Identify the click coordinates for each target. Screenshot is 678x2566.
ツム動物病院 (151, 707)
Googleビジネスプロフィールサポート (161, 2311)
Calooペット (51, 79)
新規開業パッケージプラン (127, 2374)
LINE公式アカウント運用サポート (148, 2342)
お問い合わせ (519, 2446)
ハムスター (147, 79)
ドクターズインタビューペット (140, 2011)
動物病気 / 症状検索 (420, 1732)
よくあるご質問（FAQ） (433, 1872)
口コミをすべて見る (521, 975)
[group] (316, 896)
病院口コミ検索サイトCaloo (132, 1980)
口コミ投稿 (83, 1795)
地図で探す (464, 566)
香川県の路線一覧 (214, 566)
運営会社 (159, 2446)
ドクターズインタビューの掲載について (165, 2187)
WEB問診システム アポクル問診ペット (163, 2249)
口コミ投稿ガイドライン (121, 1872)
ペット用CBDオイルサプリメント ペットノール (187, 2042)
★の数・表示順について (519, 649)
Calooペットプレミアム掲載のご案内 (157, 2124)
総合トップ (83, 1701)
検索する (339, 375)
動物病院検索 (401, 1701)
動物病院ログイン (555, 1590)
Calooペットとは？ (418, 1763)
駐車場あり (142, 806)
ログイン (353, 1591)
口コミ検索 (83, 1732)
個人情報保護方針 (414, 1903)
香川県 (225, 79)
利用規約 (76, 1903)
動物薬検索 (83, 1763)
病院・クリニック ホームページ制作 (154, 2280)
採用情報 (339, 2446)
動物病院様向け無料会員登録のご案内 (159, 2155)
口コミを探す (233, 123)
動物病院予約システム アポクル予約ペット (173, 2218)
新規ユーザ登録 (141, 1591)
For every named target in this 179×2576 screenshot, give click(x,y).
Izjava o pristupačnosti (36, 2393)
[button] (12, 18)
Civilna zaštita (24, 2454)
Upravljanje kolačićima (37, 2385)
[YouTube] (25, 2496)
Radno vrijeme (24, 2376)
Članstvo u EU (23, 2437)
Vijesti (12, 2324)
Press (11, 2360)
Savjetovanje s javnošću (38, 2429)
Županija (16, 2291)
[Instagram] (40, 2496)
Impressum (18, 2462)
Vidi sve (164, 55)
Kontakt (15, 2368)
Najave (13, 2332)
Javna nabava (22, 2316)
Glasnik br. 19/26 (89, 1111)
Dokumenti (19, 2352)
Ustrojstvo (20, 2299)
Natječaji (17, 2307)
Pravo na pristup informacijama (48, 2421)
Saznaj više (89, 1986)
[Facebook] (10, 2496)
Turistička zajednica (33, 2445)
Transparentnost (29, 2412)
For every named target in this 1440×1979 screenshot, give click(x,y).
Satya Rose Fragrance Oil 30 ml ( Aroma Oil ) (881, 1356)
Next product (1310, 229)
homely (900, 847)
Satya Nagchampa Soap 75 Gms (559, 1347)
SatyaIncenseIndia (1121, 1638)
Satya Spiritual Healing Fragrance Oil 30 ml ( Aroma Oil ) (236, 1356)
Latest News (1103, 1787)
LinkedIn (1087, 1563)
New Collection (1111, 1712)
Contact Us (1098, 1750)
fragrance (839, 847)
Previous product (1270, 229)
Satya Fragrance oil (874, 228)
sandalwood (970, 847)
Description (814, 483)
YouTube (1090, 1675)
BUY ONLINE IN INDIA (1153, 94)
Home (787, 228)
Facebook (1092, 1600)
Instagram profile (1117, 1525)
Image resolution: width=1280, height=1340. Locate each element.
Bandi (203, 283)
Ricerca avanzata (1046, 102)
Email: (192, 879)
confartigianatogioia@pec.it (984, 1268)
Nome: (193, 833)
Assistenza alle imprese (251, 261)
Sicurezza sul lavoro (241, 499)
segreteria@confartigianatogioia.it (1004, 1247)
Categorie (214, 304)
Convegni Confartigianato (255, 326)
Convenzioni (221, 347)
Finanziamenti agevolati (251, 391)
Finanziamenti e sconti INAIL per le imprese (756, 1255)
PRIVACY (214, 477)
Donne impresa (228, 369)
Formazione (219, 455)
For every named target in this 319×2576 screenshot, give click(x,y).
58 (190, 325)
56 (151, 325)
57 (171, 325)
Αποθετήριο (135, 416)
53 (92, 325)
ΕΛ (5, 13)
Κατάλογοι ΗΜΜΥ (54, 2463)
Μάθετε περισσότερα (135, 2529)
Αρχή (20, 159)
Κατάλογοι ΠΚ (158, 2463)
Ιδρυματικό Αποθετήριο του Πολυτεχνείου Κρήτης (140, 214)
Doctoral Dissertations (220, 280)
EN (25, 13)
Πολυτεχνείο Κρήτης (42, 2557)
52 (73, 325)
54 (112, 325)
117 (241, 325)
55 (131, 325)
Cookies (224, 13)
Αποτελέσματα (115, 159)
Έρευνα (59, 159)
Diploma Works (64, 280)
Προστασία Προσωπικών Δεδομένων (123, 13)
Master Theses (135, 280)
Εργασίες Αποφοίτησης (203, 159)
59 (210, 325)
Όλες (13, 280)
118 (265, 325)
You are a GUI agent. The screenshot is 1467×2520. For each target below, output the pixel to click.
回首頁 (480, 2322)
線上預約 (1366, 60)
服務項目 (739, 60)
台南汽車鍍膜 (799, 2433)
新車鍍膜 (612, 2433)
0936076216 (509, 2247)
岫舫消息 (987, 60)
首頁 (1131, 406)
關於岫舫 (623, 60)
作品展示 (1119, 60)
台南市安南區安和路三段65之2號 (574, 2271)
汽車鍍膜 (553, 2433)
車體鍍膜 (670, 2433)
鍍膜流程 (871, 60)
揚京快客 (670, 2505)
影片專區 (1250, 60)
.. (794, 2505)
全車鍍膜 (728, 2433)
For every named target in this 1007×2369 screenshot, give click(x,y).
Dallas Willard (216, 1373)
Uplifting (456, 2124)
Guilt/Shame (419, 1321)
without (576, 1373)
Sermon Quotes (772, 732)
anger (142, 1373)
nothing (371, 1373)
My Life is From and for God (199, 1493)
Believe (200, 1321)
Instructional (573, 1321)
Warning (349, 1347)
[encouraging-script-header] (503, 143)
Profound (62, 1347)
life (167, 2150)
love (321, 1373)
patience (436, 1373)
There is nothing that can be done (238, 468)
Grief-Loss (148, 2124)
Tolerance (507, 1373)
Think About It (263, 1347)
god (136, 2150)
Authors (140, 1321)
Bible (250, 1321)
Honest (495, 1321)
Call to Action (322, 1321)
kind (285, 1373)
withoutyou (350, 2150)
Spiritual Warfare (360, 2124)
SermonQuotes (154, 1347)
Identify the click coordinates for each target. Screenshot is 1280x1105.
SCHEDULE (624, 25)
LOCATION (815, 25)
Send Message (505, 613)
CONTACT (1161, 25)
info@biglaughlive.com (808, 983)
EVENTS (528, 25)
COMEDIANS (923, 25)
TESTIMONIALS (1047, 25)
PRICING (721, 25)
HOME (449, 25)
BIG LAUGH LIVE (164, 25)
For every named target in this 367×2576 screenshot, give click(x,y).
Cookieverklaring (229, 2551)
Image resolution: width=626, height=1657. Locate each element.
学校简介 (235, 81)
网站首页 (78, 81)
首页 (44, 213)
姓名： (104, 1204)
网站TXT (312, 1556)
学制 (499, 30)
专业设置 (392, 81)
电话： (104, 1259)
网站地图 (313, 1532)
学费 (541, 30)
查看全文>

WHAT IS ASKED:
Convert all of the records above into a numbered list, with one line per item and no blank lines.

FINISHED EXERCISE:
1. Identify the click coordinates for each target. Screenshot is 678x2566.
2. ツム動物病院 (151, 707)
3. Googleビジネスプロフィールサポート (161, 2311)
4. Calooペット (51, 79)
5. 新規開業パッケージプラン (127, 2374)
6. LINE公式アカウント運用サポート (148, 2342)
7. お問い合わせ (519, 2446)
8. ハムスター (147, 79)
9. ドクターズインタビューペット (140, 2011)
10. 動物病気 / 症状検索 (420, 1732)
11. よくあるご質問（FAQ） (433, 1872)
12. 口コミをすべて見る (521, 975)
13. [group] (316, 896)
14. 病院口コミ検索サイトCaloo (132, 1980)
15. 口コミ投稿 (83, 1795)
16. 地図で探す (464, 566)
17. 香川県の路線一覧 (214, 566)
18. 運営会社 (159, 2446)
19. ドクターズインタビューの掲載について (165, 2187)
20. WEB問診システム アポクル問診ペット (163, 2249)
21. 口コミ投稿ガイドライン (121, 1872)
22. ペット用CBDオイルサプリメント ペットノール (187, 2042)
23. ★の数・表示順について (519, 649)
24. Calooペットプレミアム掲載のご案内 (157, 2124)
25. 総合トップ (83, 1701)
26. 検索する (339, 375)
27. 動物病院検索 (401, 1701)
28. 動物病院ログイン (555, 1590)
29. Calooペットとは？ (418, 1763)
30. 駐車場あり (142, 806)
31. ログイン (353, 1591)
32. 口コミ検索 (83, 1732)
33. 個人情報保護方針 (414, 1903)
34. 香川県 (225, 79)
35. 利用規約 (76, 1903)
36. 動物薬検索 (83, 1763)
37. 病院・クリニック ホームページ制作 (154, 2280)
38. 採用情報 (339, 2446)
39. 動物病院様向け無料会員登録のご案内 (159, 2155)
40. 口コミを探す (233, 123)
41. 動物病院予約システム アポクル予約ペット (173, 2218)
42. 新規ユーザ登録 (141, 1591)
43. For every named target in this 179×2576 screenshot, give click(x,y).
44. Izjava o pristupačnosti (36, 2393)
45. [button] (12, 18)
46. Civilna zaštita (24, 2454)
47. Upravljanje kolačićima (37, 2385)
48. [YouTube] (25, 2496)
49. Radno vrijeme (24, 2376)
50. Članstvo u EU (23, 2437)
51. Vijesti (12, 2324)
52. Press (11, 2360)
53. Savjetovanje s javnošću (38, 2429)
54. Županija (16, 2291)
55. [Instagram] (40, 2496)
56. Impressum (18, 2462)
57. Vidi sve (164, 55)
58. Kontakt (15, 2368)
59. Najave (13, 2332)
60. Javna nabava (22, 2316)
61. Glasnik br. 19/26 (89, 1111)
62. Dokumenti (19, 2352)
63. Ustrojstvo (20, 2299)
64. Natječaji (17, 2307)
65. Pravo na pristup informacijama (48, 2421)
66. Saznaj više (89, 1986)
67. [Facebook] (10, 2496)
68. Turistička zajednica (33, 2445)
69. Transparentnost (29, 2412)
70. For every named target in this 1440×1979 screenshot, give click(x,y).
71. Satya Rose Fragrance Oil 30 ml ( Aroma Oil ) (881, 1356)
72. Next product (1310, 229)
73. homely (900, 847)
74. Satya Nagchampa Soap 75 Gms (559, 1347)
75. SatyaIncenseIndia (1121, 1638)
76. Satya Spiritual Healing Fragrance Oil 30 ml ( Aroma Oil ) (236, 1356)
77. Latest News (1103, 1787)
78. LinkedIn (1087, 1563)
79. New Collection (1111, 1712)
80. Contact Us (1098, 1750)
81. fragrance (839, 847)
82. Previous product (1270, 229)
83. Satya Fragrance oil (874, 228)
84. sandalwood (970, 847)
85. Description (814, 483)
86. YouTube (1090, 1675)
87. BUY ONLINE IN INDIA (1153, 94)
88. Home (787, 228)
89. Facebook (1092, 1600)
90. Instagram profile (1117, 1525)
91. Image resolution: width=1280, height=1340. Locate each element.
92. Bandi (203, 283)
93. Ricerca avanzata (1046, 102)
94. Email: (192, 879)
95. confartigianatogioia@pec.it (984, 1268)
96. Nome: (193, 833)
97. Assistenza alle imprese (251, 261)
98. Sicurezza sul lavoro (241, 499)
99. segreteria@confartigianatogioia.it (1004, 1247)
100. Categorie (214, 304)
101. Convegni Confartigianato (255, 326)
102. Convenzioni (221, 347)
103. Finanziamenti agevolati (251, 391)
104. Finanziamenti e sconti INAIL per le imprese (756, 1255)
105. PRIVACY (214, 477)
106. Donne impresa (228, 369)
107. Formazione (219, 455)
108. For every named target in this 319×2576 screenshot, give click(x,y).
109. 58 (190, 325)
110. 56 (151, 325)
111. 57 (171, 325)
112. Αποθετήριο (135, 416)
113. 53 (92, 325)
114. ΕΛ (5, 13)
115. Κατάλογοι ΗΜΜΥ (54, 2463)
116. Μάθετε περισσότερα (135, 2529)
117. Αρχή (20, 159)
118. Κατάλογοι ΠΚ (158, 2463)
119. Ιδρυματικό Αποθετήριο του Πολυτεχνείου Κρήτης (140, 214)
120. Doctoral Dissertations (220, 280)
121. EN (25, 13)
122. Πολυτεχνείο Κρήτης (42, 2557)
123. 52 (73, 325)
124. 54 (112, 325)
125. 117 (241, 325)
126. 55 (131, 325)
127. Cookies (224, 13)
128. Αποτελέσματα (115, 159)
129. Έρευνα (59, 159)
130. Diploma Works (64, 280)
131. Προστασία Προσωπικών Δεδομένων (123, 13)
132. Master Theses (135, 280)
133. Εργασίες Αποφοίτησης (203, 159)
134. 59 (210, 325)
135. Όλες (13, 280)
136. 118 (265, 325)
137. You are a GUI agent. The screenshot is 1467×2520. For each target below, output the pixel to click.
138. 回首頁 (480, 2322)
139. 線上預約 (1366, 60)
140. 服務項目 (739, 60)
141. 台南汽車鍍膜 (799, 2433)
142. 新車鍍膜 (612, 2433)
143. 0936076216 (509, 2247)
144. 岫舫消息 (987, 60)
145. 首頁 (1131, 406)
146. 關於岫舫 (623, 60)
147. 作品展示 (1119, 60)
148. 台南市安南區安和路三段65之2號 (574, 2271)
149. 汽車鍍膜 (553, 2433)
150. 車體鍍膜 (670, 2433)
151. 鍍膜流程 (871, 60)
152. 揚京快客 (670, 2505)
153. 影片專區 (1250, 60)
154. .. (794, 2505)
155. 全車鍍膜 (728, 2433)
156. For every named target in this 1007×2369 screenshot, give click(x,y).
157. Dallas Willard (216, 1373)
158. Uplifting (456, 2124)
159. Guilt/Shame (419, 1321)
160. without (576, 1373)
161. Sermon Quotes (772, 732)
162. anger (142, 1373)
163. nothing (371, 1373)
164. My Life is From and for God (199, 1493)
165. Believe (200, 1321)
166. Instructional (573, 1321)
167. Warning (349, 1347)
168. [encouraging-script-header] (503, 143)
169. Profound (62, 1347)
170. life (167, 2150)
171. love (321, 1373)
172. patience (436, 1373)
173. There is nothing that can be done (238, 468)
174. Grief-Loss (148, 2124)
175. Tolerance (507, 1373)
176. Think About It (263, 1347)
177. god (136, 2150)
178. Authors (140, 1321)
179. Bible (250, 1321)
180. Honest (495, 1321)
181. Call to Action (322, 1321)
182. kind (285, 1373)
183. withoutyou (350, 2150)
184. Spiritual Warfare (360, 2124)
185. SermonQuotes (154, 1347)
186. Identify the click coordinates for each target. Screenshot is 1280x1105.
187. SCHEDULE (624, 25)
188. LOCATION (815, 25)
189. Send Message (505, 613)
190. CONTACT (1161, 25)
191. info@biglaughlive.com (808, 983)
192. EVENTS (528, 25)
193. COMEDIANS (923, 25)
194. TESTIMONIALS (1047, 25)
195. PRICING (721, 25)
196. HOME (449, 25)
197. BIG LAUGH LIVE (164, 25)
198. For every named target in this 367×2576 screenshot, give click(x,y).
199. Cookieverklaring (229, 2551)
200. Image resolution: width=626, height=1657. Locate each element.
201. 学校简介 (235, 81)
202. 网站首页 (78, 81)
203. 首页 (44, 213)
204. 姓名： (104, 1204)
205. 网站TXT (312, 1556)
206. 学制 (499, 30)
207. 专业设置 (392, 81)
208. 电话： (104, 1259)
209. 网站地图 (313, 1532)
210. 学费 (541, 30)
211. 查看全文>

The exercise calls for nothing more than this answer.